Similar requirements in terms of spatial resolution apply to rs-fMRI in rodents. Besides, in rs-fMRI, the imaging protocol determines spatial sensitivity. Whereas GE-EPI is primarily sensitive to large veins, thus spatially less specific, SE-EPI is more sensitive to small vessels, leading to higher spatial sensitivity. The tradeoff with SE-EPI is a lower BOLD CNR and longer acquisition times (Mandino et al., 2019).

Even more critical in rodent studies is maintaining stable physiology, for which most studies rely on anesthesia, which can affect neurovascular coupling in different ways (Pan et al., 2015). The currently most widely used and stable anesthesia protocol (Grandjean et al., 2020), which resembles well-functional networks obtained in awake rodents (Paasonen et al., 2018), is a combination of 0.05 mg/kg bolus/0.1 mg/kg/h i.v. infusion of Medetomidine and 0.5% Isoflurane (Grandjean et al., 2014). As we could show in rats at 11.7 T, motion remains the primary noise source and requires careful regression, e.g., through the simultaneously acquired respiration rate (Kalthoff et al., 2011), or signal regression from ventricular and vascular masks (Grandjean et al., 2020). More recent protocols for awake rs-fMRI might overcome the additional effects of anesthesia; however, they require extensive training of the rodent to accommodate head fixation but do not overcome motion noise (Tsurugizawa et al., 2020).
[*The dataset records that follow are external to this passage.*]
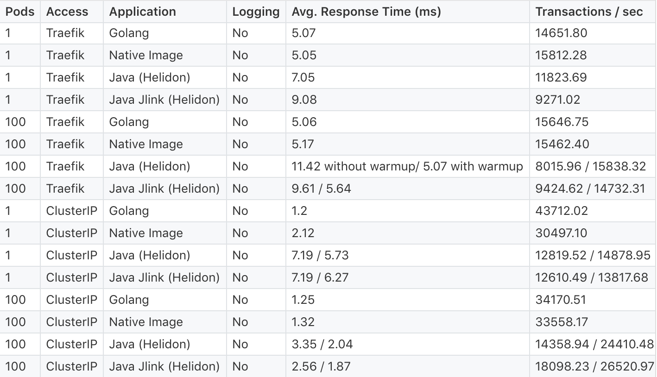Select the 14651.80 transactions cell
657x377 pixels.
(593, 33)
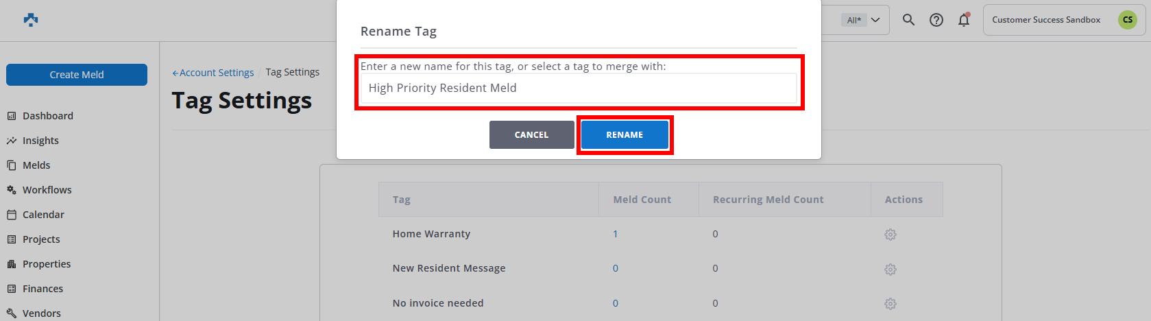Open No invoice needed actions gear

pyautogui.click(x=890, y=303)
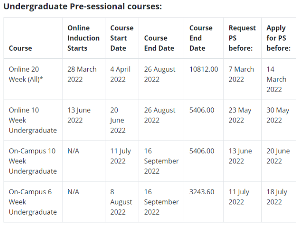The width and height of the screenshot is (301, 226).
Task: Click the 3243.60 value cell
Action: coord(202,192)
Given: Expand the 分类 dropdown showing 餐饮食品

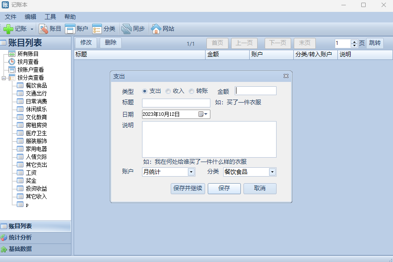Looking at the screenshot, I should (272, 172).
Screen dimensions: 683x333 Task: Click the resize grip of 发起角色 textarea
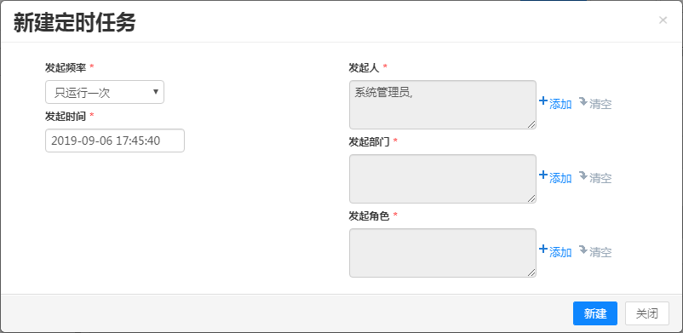click(x=531, y=273)
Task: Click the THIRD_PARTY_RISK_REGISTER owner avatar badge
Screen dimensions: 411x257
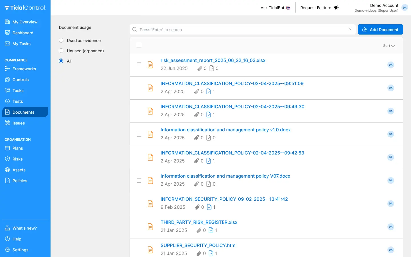Action: [x=390, y=227]
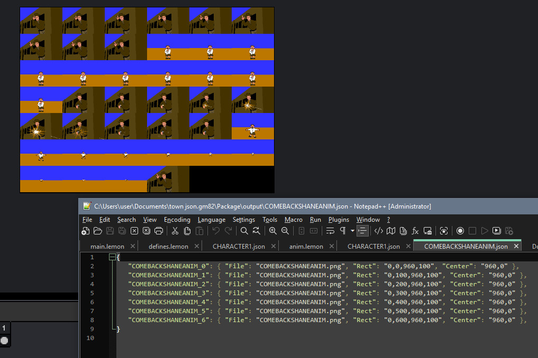Save the current file via toolbar
The height and width of the screenshot is (358, 538).
(x=110, y=231)
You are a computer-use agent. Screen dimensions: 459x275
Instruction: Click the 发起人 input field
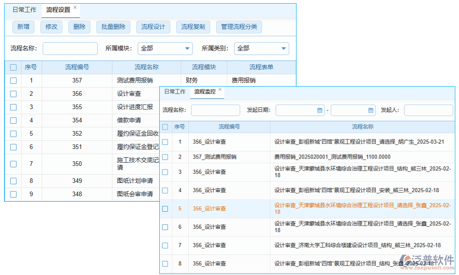point(428,110)
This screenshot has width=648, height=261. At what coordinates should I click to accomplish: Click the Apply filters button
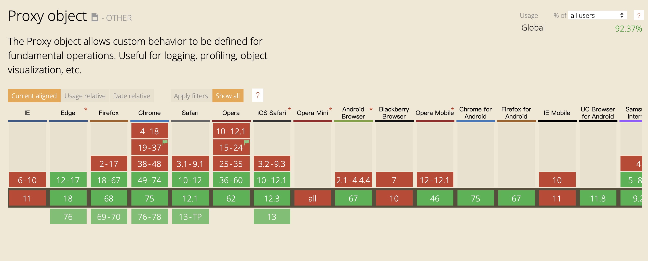[x=191, y=96]
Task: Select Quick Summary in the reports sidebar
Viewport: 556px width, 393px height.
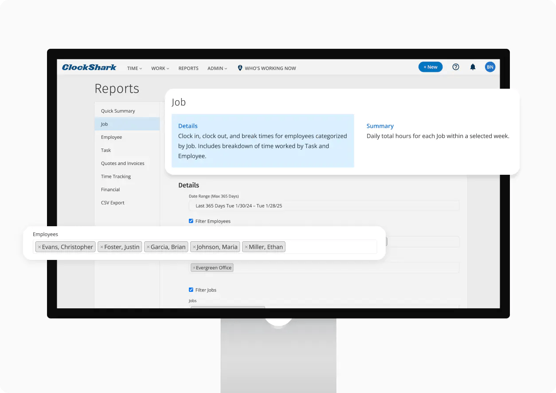Action: point(118,111)
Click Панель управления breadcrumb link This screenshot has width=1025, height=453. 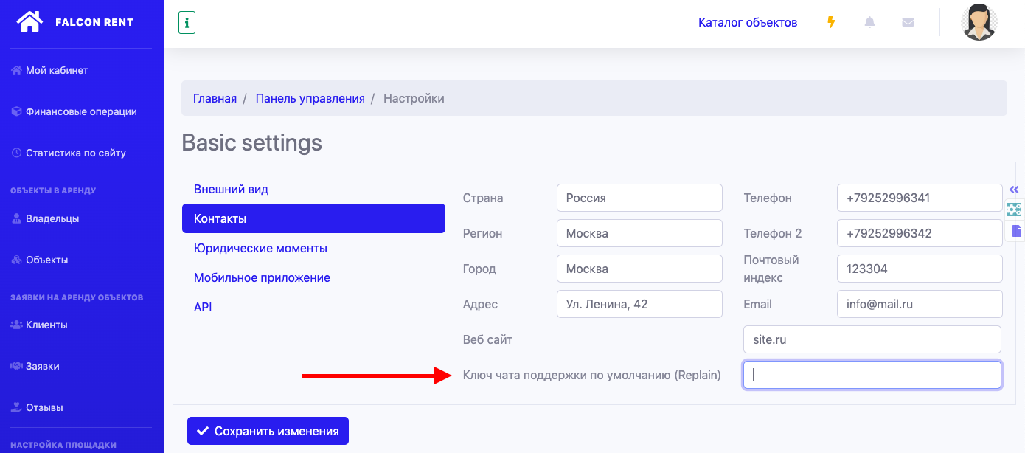[x=310, y=98]
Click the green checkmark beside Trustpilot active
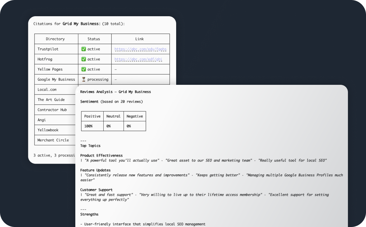Viewport: 366px width, 227px height. click(x=83, y=49)
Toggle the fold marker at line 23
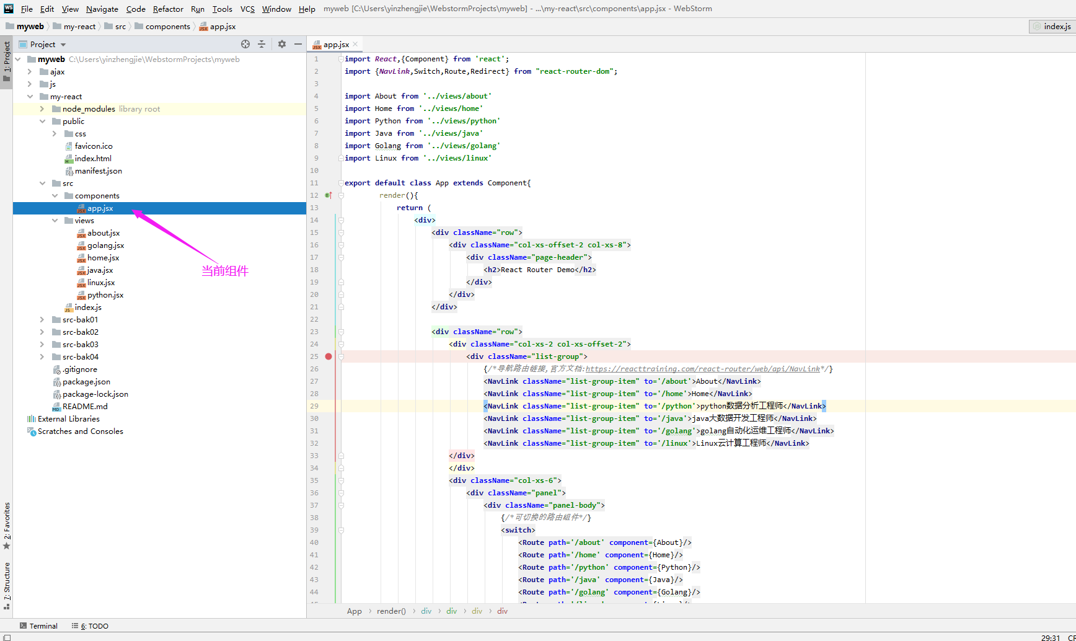 [341, 332]
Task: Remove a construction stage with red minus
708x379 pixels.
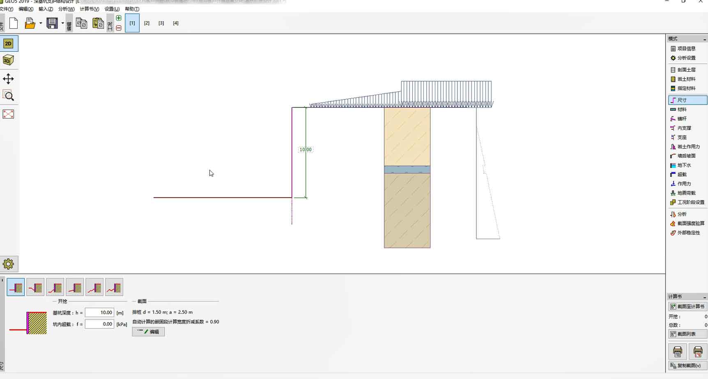Action: 119,28
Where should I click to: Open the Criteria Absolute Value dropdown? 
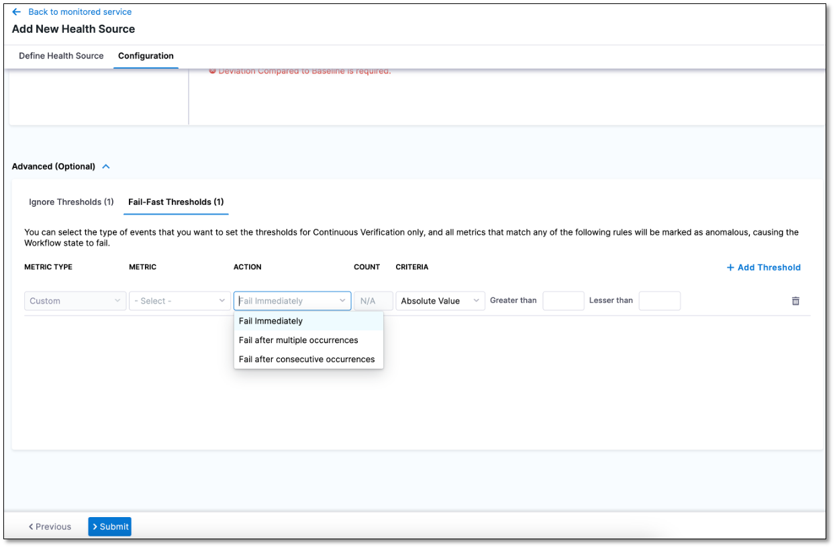click(x=440, y=301)
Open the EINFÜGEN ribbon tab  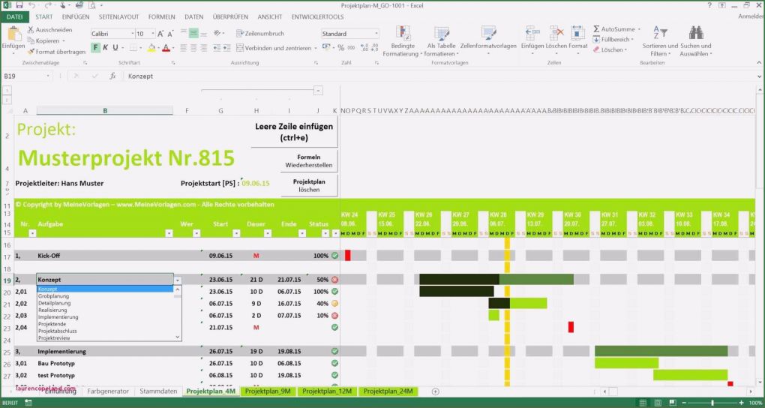pyautogui.click(x=76, y=17)
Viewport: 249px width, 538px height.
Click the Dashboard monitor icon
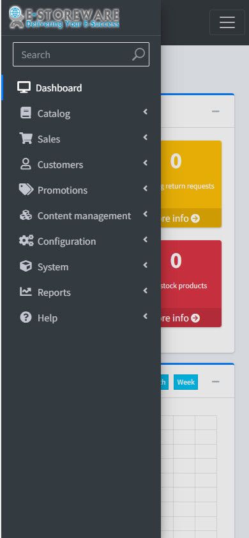tap(24, 88)
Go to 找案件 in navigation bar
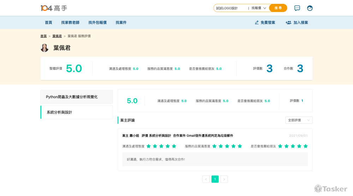The image size is (353, 196). [121, 23]
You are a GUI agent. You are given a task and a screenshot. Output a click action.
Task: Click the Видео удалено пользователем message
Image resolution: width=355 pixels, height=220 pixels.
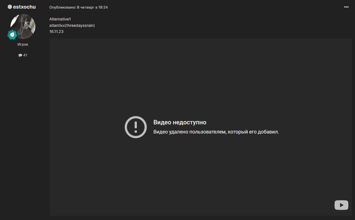[216, 132]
Despite common challenges in harmonizing imaging setups and protocols, in which rodent MRI is no exception (Mannheim et al., 2018; Gozzi and Zerbi, 2023; Tavares et al., 2023), a recent multicenter study proved the detectability of stable, functional networks in 17 mice rs-fMRI datasets using a standard image processing and analysis pipeline (Grandjean et al., 2020). A similar DTI fiber tracking study is pending; however, there are promising first attempts to improve reproducibility for the specific needs of DTI in small animals (Jelescu et al., 2022), as it has been done for clinical protocols (Grech-Sollars et al., 2015). Besides the agreement and adoption of quality standards for acquisition (Tavares et al., 2023), we expect a large variability in the results of the selected studies to be related to the differences in post-processing and application of more advanced analysis methods, i.e., graph theory (Scharwächter et al., 2022). The priority should be to adopt best practices in data analysis as initially described for human neuroimaging and to make the imaging data available (Nichols et al., 2017). Here, only two out of 22 studies shared the data in an online repository, which is unfortunately true for most rodent MRI studies and strictly limits a more detailed meta-analysis (Mandino et al., 2019).